=== DIRECTION A ===
According to the article on Lin Zexu's letter, on what date was the letter to Queen Victoria sent?
=== DIRECTION B ===
Print the part of the article on Lin Zexu's letter starting at "Commissioner Lin’s Letter" and ending at "goods and business.".
=== DIRECTION C ===
Summarize the article on Lin Zexu's letter in two sentences.

══ ARTICLE

Commissioner Lin Zexu’s Letter to Queen Victoria, sent January 15,1840 but never received, was uncovered by British officials, and the release of the letter in the London Times has created a wave of anger amongst the British government and people.

Lin Zexu (picture right) was hired by the Chinese government to suppress the alleged opium trade between Britain and China in 1839.  He addressed two letters, both of which were never received, to Queen Victoria, ordering the British to halt all opium trade.

His use of word choice humiliates the British people, such as the phrases, "wicked barbarians" and "vicious people."  "The fact is that the wicked barbarians beguile the Chinese people into a death trap.  How the can we grant life only to these barbarians?  He who takes like of even one person still has to atone for it with his own life; yet is the harm done by opium limited to the taking of one life only?" (1)

Commissioner Lin’s Letter of Advice is not only wrongly threatening, but also insulting to the British people and government.  To accuse the British for China’s problems is immoral.  To refer to the British people as "barbarians" and of a lower class of commercial excellence is offensive.  In fact, the British victory of The Opium War proved Britain’s strength and armed power to the Chinese and gave British trade access to Chinese goods and business.

The Chinese government and Commissioner Lin had no right to blame the British for China’s internal corruption and inability to control the growing opium problem of the Chinese people. Commissioner Lin threatened to execute all British drug suppliers if caught, the same punishement for British businessmen as the Chinese opium addicts.

China (picture of map below) grew stagnant in the late eighteenth and early nineteenth century because of their lack of military technology and reluctance to reform to Western politics and society. The Chinese military could not compete with British, much less any technologically advanced Western military, therefore their collapse as inevitable.

════
══ DATASET CONTENT

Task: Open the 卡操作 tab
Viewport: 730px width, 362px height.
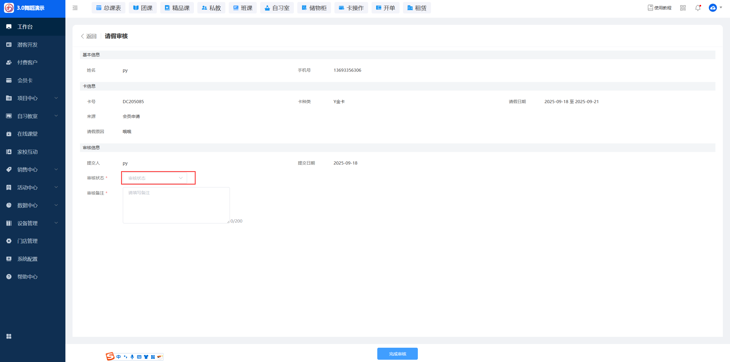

════

=== WRITTEN SOLUTION A ===
January 15, 1840

=== WRITTEN SOLUTION B ===
Commissioner Lin’s Letter of Advice is not only wrongly threatening, but also insulting to the British people and government.  To accuse the British for China’s problems is immoral.  To refer to the British people as "barbarians" and of a lower class of commercial excellence is offensive.  In fact, the British victory of The Opium War proved Britain’s strength and armed power to the Chinese and gave British trade access to Chinese goods and business.

=== WRITTEN SOLUTION C ===
The Chinese government hired Lin Zexu in 1839 to suppress the opium trade between Britain and China, and he wrote two letters to Queen Victoria ordering the British to halt it. The article reports that the letter's release in the London Times angered the British government and people, and it argues that the letter's insults and threats were wrong, that China's own corruption and military weakness caused its troubles, and that Britain's victory in the Opium War proved its strength.